In itinerant life of burlesque, minstrel shows, showboats, and medicine shows followed, where Red would send all of his money back home to his mother Ida. He was MC at a dance marathon, when the winner told him his material stunk: Red asked if she could do better. Enda could and did; she began writing his material; they married in 1931. Edna tutored Red so that he could get his high school equivalency degree.

After much hardship, Skelton got a gig at the Lido Club in Montreal in 1934. A chance to play in New York City caused the couple to develop their "Doughnut Dunkers" routine, which became a sensation in 1937. A performance at the White House tickled president Franklin D. Roosevelt, who became a fan of the comic.

Hollywood became very interested in Red Skelton all of the sudden. He had a supporting role in R-K-O's Having a Wonderful Time (released in July 1938), and did a couple of Vitaphone shorts in 1939. Mickey Rooney urged Skelton to test at M-G-M, who signed him on in 1940, appearing as a supporting player in Flight Command (which played the Chinese in January 1941). He joined the cast of both Dr. Kildare's Wedding Day (played the Chinese in October 1941), and The People vs. Dr. Kildare (played in June 1941).
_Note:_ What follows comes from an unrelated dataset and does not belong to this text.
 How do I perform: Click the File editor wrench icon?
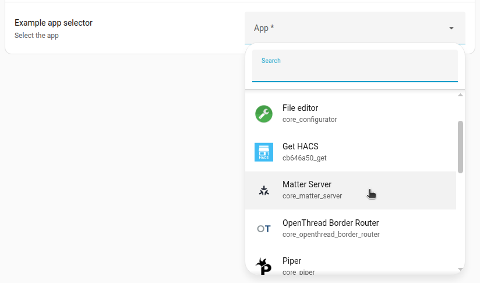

An appearance on Rudy Vallée's The Fleischmann's Yeast Hour, led to his and Edna taking over Avalon Time on NBC until 1939. He became the star of the Raleigh Cigarette Program in October of 1941 on NBC, where he introduced the phrase "I dood it," along with his character Clem Kadiddlehopper as well as "Junior."

With his success on radio, M-G-M boosted Skelton to star status, with his first starring vehicle being Whistling in the Dark (which played the Chinese in September 1941). He was a major supporting player in the musical Lady Be Good (played the Chinese in October 1941), and again in Ship Ahoy (which had just opened at the Chinese when Red came by to do his footprints — he helped mix the cement with Jean Klossner, and allowed Sid Grauman to make the impression of one of "Junior's" shoes. Before the cement dried however, someone defaced that footprint. The cement was wet enough to smooth it over, which is why it is missing today).
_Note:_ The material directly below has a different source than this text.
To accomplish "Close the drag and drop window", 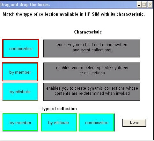I will pyautogui.click(x=150, y=5).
Skelton was now a box-office power. More films came rumbling out: Du Barry Was a Lady (which played the Chinese in July 1943), and his signature film comedy, I Dood It (played the Chinese in October 1943). He headlined in Bathing Beauty (played in July 1944). By now, Skelton had divorced Edna (who continued to manage his career), thereby loosing his draft exemption as a married man. He served in the Army and entertained troops extensively enough that he was hospitalized from exhaustion. He was discharged in September 1945. Going back to M-G-M, he did a walk-on in Ziegfeld Follies (released in April 1946), and starred in The Fuller Brush Man (released in June 1948), but by this time, Skelton's eye was on television.

His The Red Shelton Show premiered in September 1951. The inventive show ran until 1953 on NBC. Red carrying the entire show was too much for him; Skelton wanted a variety-style program, so the show was revamped and put on by CBS in the 1953-54 season, shooting the show from Television City in Los Angeles. It ran until 1970, expanding to The Red Skelton Hour in 1962.

After the show was cancelled, and bitterly disappointed at being off the air, Skelton took his act on the road, appearing at colleges and universities around the country. In the 1980s he did several television specials including Freddie the Freeloader's Christmas Dinner in 1981. He died of "undisclosed causes" in September 1997 at the age of 84.
 
 
Grauman's Chinese Theatre, Hollywood, California. Red Skelton Forecourt block. Executed by Jean Klossner, Thursday, June 18, 1942. 41 x 32 inches overall.
Grauman's Chinese Theatre, Hollywood, California. Red Skleton Forecourt ceremony, Thursday, June 18, 1942. Sid Grauman presses "Junior's" shoe into the cement as Red Skelton and his wife Edna look on, with the mixing wheel barrow in the background.